Eric Langton  - born 27th September 1907 in Leeds and his first venture into motor sport was as a road racer and he also enjoyed success riding trials bikes. It was not however very long before he tried his hand, and foot at Dirt Track racing.

His speedway career started in the late 1920’s at Belle Vue Aces where he honed his skills before riding for Leeds Lions in 1929 the following year returning to Belle Vue , becoming captain in 1936 and remained at Belle Vue for the rest of his riding career.

It is often said that it was Eric Langton that created, developed, the foot forward style and it is indeed true that at the end of the 1920’s most, if not all riders adopted the leg trailing style so it is possible those who say it was he who development the foot forward riding style are correct.

Winner of the Star Riders’ Championship in 1932 and runner up in 1934 were his notable individual achievements but the team he rode with were very successful during the period he was with them becoming as a team National League Champions on 4 occasions,  the National Trophy winners  no less than 7 times and FIM Champion of the World Finalist 1936 1937 1938 1939

Eric was also successful on his many trips abroad to South Africa and Australia during the British winter season. He was awarded his first English Cap in 1930 and this was followed by many more. Eric retired in 1939 when the World War II started but returned briefly in 1946 but retiring at the end of 1947.

I understand that he was interested in the machinery of speedway and not just the riding and is credited with pioneering, with his brother Oliver, the sprung forks when most were rigid and developing lightweight frames, this was whilst he was riding but once retired he was credited with developing speedway machines that were popular and used world wide in the 1950s.

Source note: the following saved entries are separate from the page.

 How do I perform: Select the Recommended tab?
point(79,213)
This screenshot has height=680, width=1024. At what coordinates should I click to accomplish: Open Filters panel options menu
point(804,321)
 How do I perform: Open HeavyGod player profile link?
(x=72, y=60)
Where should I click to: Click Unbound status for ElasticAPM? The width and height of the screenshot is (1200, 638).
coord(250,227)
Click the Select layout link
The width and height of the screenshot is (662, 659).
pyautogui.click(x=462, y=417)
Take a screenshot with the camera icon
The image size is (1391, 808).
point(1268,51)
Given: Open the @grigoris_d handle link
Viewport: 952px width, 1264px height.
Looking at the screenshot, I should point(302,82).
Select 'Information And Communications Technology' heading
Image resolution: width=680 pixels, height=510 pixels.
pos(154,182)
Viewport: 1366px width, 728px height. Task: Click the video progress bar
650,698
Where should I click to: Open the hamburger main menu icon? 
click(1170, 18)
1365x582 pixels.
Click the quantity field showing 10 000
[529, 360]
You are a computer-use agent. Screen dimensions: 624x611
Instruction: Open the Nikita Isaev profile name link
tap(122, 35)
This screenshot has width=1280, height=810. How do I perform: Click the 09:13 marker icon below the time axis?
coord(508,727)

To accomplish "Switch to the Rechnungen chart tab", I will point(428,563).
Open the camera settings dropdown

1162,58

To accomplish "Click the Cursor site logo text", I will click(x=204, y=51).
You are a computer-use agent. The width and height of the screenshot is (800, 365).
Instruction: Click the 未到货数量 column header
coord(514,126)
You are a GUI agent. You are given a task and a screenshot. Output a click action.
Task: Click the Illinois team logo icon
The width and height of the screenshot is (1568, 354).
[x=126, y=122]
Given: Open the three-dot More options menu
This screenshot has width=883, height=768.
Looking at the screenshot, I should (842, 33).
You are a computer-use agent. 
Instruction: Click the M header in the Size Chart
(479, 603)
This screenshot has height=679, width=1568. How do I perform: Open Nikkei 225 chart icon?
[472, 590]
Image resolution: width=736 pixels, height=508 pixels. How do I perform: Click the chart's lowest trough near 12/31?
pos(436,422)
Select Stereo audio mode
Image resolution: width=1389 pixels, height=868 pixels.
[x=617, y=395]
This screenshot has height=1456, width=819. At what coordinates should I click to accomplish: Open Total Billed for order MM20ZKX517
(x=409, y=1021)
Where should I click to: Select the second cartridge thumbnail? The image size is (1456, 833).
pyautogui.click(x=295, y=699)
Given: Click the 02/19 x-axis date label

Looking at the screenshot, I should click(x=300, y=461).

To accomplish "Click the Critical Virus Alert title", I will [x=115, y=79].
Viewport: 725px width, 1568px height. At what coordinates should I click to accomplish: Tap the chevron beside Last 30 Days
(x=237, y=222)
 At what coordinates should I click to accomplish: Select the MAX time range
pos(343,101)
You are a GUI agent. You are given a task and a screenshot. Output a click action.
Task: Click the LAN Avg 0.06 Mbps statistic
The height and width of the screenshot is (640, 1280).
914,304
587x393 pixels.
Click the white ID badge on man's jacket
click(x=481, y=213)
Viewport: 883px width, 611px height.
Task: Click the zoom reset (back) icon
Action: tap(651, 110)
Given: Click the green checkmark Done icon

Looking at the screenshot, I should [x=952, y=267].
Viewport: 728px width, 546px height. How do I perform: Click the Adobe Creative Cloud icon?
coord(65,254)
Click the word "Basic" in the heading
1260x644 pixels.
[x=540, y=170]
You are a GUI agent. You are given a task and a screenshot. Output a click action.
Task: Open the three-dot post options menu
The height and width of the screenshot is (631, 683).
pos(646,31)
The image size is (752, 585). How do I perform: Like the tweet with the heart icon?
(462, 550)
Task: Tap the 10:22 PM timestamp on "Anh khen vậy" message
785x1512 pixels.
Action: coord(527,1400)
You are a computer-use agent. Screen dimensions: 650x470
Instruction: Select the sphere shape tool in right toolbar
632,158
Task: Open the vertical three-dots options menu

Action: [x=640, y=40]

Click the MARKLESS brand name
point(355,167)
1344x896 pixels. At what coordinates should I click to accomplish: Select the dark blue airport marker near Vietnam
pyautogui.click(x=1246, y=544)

Eric Langton was a member of the Veteran Dirt Track Riders’ Association from the inception and when it later became the Veteran Speedway Riders’ Association then World Speedway Riders’ Association.

He eventually moved to Australia and continued his interest in all things mechanical by renovation and rebuilding vintage cars and bikes. He died in Perth Australia in 2001 at the age of 93 and I understand that his ashes were returned to England and taken to the family plot. Many of his trophies are on view at the National Speedway Museum.